Added this part to fit just like in BayesianRidge:

self.X_offset_ = X_offset_
self.X_scale_ = X_scale_

…in fit method of ARDRegression

NicolasHug

Thanks for the PR @fhaselbeck , looks good.

We would need a non-regression test for this. Also, we'll need to document the attributes in the Attributes section of the docstring.

glemaitre · 2020-10-12T15:25:59Z

FYI I posted a non-regression test in the associated issue.

…and ARDRegression

fhaselbeck · 2020-10-13T05:46:00Z

Just added the comments in the Attributes section.

I saw that there is already a test for return_std in test_bayes.py, so I did not add another one.

def test_return_std():
    # Test return_std option for both Bayesian regressors
    def f(X):
        return np.dot(X, w) + b

    def f_noise(X, noise_mult):
        return f(X) + np.random.randn(X.shape[0]) * noise_mult

    d = 5
    n_train = 50
    n_test = 10

    w = np.array([1.0, 0.0, 1.0, -1.0, 0.0])
    b = 1.0

    X = np.random.random((n_train, d))
    X_test = np.random.random((n_test, d))

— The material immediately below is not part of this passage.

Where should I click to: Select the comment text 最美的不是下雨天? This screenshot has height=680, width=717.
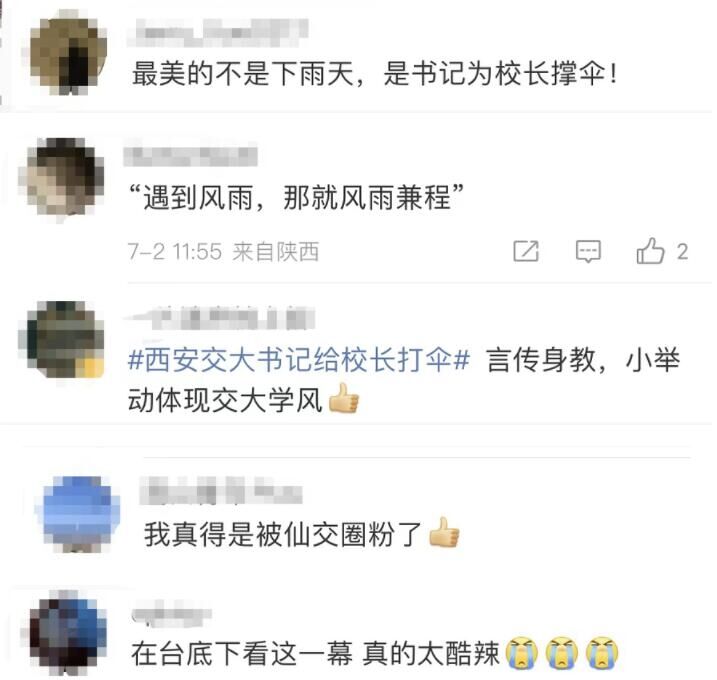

    for decimal, noise_mult in enumerate([1, 0.1, 0.01]):
        y = f_noise(X, noise_mult)

        m1 = BayesianRidge()
        m1.fit(X, y)
        y_mean1, y_std1 = m1.predict(X_test, return_std=True)
        assert_array_almost_equal(y_std1, noise_mult, decimal=decimal)

        m2 = ARDRegression()
        m2.fit(X, y)
        y_mean2, y_std2 = m2.predict(X_test, return_std=True)
        assert_array_almost_equal(y_std2, noise_mult, decimal=decimal)

NicolasHug · 2020-10-13T13:11:48Z

There seem to be some linting errors (probably white spaces). Could you please check them?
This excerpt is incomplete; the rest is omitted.